→ GIVEN RECORDS:
---------------
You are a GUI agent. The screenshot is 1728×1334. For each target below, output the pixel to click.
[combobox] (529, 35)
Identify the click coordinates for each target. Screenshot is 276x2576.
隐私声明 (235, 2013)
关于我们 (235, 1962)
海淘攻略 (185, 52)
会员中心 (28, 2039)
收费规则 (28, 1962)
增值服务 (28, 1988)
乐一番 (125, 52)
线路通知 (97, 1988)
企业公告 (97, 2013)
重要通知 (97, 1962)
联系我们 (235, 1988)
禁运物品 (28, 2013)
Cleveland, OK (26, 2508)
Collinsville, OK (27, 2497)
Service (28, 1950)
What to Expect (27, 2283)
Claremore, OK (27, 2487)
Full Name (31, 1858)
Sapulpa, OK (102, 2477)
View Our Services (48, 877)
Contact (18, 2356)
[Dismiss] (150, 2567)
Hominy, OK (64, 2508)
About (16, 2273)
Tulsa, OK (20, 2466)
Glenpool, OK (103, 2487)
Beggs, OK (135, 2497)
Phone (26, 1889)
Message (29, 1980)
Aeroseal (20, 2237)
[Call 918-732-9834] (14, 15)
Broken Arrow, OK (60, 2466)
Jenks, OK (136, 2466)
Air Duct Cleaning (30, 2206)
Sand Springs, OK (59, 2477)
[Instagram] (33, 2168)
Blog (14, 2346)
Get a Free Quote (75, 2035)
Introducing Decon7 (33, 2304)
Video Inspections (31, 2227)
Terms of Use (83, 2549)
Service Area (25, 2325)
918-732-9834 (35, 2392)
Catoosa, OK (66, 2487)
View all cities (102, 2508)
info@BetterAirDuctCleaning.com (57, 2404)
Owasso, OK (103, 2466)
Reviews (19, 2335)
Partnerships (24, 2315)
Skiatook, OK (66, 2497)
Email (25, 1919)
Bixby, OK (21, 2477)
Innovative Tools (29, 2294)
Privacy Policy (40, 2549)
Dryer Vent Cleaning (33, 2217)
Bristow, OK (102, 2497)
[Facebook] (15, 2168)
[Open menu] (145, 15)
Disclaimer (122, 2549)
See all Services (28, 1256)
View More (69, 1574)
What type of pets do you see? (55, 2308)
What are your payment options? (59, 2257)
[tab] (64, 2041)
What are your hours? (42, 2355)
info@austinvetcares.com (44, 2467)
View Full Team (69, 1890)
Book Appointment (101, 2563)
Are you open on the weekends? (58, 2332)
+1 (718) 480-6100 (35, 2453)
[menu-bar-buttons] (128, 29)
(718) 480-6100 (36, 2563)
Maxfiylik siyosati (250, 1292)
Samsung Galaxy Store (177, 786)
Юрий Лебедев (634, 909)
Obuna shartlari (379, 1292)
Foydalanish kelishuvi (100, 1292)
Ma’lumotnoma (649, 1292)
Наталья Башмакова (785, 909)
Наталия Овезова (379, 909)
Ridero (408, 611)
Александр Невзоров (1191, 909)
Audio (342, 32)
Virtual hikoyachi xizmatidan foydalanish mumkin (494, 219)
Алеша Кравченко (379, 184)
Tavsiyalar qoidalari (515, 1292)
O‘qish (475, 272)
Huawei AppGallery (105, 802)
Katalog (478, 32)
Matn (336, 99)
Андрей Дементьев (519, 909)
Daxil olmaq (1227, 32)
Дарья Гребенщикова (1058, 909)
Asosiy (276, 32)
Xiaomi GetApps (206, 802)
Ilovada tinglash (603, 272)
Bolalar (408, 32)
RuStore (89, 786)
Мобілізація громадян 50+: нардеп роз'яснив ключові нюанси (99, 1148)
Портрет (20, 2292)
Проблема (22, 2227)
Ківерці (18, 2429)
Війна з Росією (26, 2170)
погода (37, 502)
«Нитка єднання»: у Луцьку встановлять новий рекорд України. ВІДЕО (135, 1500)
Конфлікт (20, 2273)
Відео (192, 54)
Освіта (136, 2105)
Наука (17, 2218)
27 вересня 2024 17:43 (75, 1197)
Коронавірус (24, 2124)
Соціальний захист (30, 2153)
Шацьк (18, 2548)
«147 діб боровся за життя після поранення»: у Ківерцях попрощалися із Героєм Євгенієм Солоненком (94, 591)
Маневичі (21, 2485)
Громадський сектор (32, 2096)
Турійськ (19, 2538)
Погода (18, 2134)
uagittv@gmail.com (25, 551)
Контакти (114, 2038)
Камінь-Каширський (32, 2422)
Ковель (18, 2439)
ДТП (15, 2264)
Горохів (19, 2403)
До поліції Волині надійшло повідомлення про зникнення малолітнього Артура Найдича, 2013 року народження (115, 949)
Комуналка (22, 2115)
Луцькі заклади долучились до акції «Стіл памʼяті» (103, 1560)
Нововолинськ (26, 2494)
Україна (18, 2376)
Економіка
---------------
→ WHAT THE EXERCISE ASKS: Set down, exactly as they stand above, the lines starting with the line with "Privacy Policy (40, 2549)" and going on through the line with "погода (37, 502)", and no others.

→ OUTPUT:
Privacy Policy (40, 2549)
Dryer Vent Cleaning (33, 2217)
Bristow, OK (102, 2497)
[Facebook] (15, 2168)
[Open menu] (145, 15)
Disclaimer (122, 2549)
See all Services (28, 1256)
View More (69, 1574)
What type of pets do you see? (55, 2308)
What are your payment options? (59, 2257)
[tab] (64, 2041)
What are your hours? (42, 2355)
info@austinvetcares.com (44, 2467)
View Full Team (69, 1890)
Book Appointment (101, 2563)
Are you open on the weekends? (58, 2332)
+1 (718) 480-6100 (35, 2453)
[menu-bar-buttons] (128, 29)
(718) 480-6100 (36, 2563)
Maxfiylik siyosati (250, 1292)
Samsung Galaxy Store (177, 786)
Юрий Лебедев (634, 909)
Obuna shartlari (379, 1292)
Foydalanish kelishuvi (100, 1292)
Ma’lumotnoma (649, 1292)
Наталья Башмакова (785, 909)
Наталия Овезова (379, 909)
Ridero (408, 611)
Александр Невзоров (1191, 909)
Audio (342, 32)
Virtual hikoyachi xizmatidan foydalanish mumkin (494, 219)
Алеша Кравченко (379, 184)
Tavsiyalar qoidalari (515, 1292)
O‘qish (475, 272)
Huawei AppGallery (105, 802)
Katalog (478, 32)
Matn (336, 99)
Андрей Дементьев (519, 909)
Daxil olmaq (1227, 32)
Дарья Гребенщикова (1058, 909)
Asosiy (276, 32)
Xiaomi GetApps (206, 802)
Ilovada tinglash (603, 272)
Bolalar (408, 32)
RuStore (89, 786)
Мобілізація громадян 50+: нардеп роз'яснив ключові нюанси (99, 1148)
Портрет (20, 2292)
Проблема (22, 2227)
Ківерці (18, 2429)
Війна з Росією (26, 2170)
погода (37, 502)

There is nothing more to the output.